Martin parle de physical barriers : des outils capables de donner une information objective sur le code produit par les agents. Il utilise notamment les tests, la couverture, le mutation testing, des métriques de complexité, des linters et des contrôles de dépendances pour garder une vue sur le système lorsque la quantité de code rend la lecture exhaustive de plus en plus difficile.

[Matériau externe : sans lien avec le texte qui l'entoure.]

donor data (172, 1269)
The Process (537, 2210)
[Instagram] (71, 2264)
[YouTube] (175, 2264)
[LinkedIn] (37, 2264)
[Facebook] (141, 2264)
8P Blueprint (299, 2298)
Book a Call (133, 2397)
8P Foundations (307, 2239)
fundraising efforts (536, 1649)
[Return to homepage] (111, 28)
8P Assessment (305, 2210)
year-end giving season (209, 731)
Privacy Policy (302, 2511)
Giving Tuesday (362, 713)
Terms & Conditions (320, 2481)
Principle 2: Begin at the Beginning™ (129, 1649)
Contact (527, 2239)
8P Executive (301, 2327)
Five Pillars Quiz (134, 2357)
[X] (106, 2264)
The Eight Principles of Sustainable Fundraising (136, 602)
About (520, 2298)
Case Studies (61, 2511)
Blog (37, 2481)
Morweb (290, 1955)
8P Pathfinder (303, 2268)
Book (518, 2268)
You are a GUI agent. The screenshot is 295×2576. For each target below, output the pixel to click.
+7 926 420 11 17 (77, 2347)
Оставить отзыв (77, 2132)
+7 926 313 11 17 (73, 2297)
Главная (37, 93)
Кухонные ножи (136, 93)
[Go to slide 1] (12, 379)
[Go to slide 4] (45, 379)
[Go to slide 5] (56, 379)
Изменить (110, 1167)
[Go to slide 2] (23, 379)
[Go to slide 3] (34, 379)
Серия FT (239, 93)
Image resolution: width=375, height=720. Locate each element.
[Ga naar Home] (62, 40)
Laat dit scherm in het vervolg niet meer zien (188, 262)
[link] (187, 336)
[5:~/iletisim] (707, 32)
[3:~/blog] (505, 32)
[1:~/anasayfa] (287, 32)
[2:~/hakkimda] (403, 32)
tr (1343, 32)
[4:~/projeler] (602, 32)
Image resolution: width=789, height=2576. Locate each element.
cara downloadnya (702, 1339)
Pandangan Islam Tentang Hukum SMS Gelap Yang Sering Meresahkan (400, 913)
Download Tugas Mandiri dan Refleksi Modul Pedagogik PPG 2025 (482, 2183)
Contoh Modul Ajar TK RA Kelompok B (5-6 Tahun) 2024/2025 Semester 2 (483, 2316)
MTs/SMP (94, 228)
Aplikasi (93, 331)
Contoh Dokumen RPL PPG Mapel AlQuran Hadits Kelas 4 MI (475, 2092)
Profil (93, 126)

Il insiste particulièrement sur les limites de la couverture : une ligne exécutée reste une information assez faible si aucun test ne vérifie réellement son comportement. Le mutation testing permet de tester la solidité de cette couverture en introduisant volontairement des modifications et en observant si la suite les détecte.
Pour la maintenabilité, Martin utilise aussi CRAP, une métrique qui combine complexité cyclomatique et couverture afin de repérer les fonctions qui méritent une attention particulière.
Ses expérimentations montrent également les limites de l’approche. Une spécification mal revue peut alimenter toute une chaîne de développement parfaitement disciplinée et conduire malgré tout au mauvais résultat. Les instruments améliorent le jugement ; ils ne dispensent jamais d’en avoir un.
Dans leur approche la plus poussée, les Martin vont plus loin : ils proposent un test gauntlet où la relecture du code d’implémentation devient secondaire, voire inutile, dès lors que les barrières automatisées tiennent — les humains se concentrent surtout sur les spécifications de comportement. Notre atelier ne tranche pas ce débat une fois pour toutes : l’enjeu ici est de savoir quelles preuves regarder avant d’accepter un changement agentique, que la décision finale passe par une QA manuelle, un examen ciblé du diff ou une confiance calibrée dans la pile de tests.
Pour pousser cette manière de travailler beaucoup plus loin que notre petit atelier, Agentic Discipline constitue une excellente suite.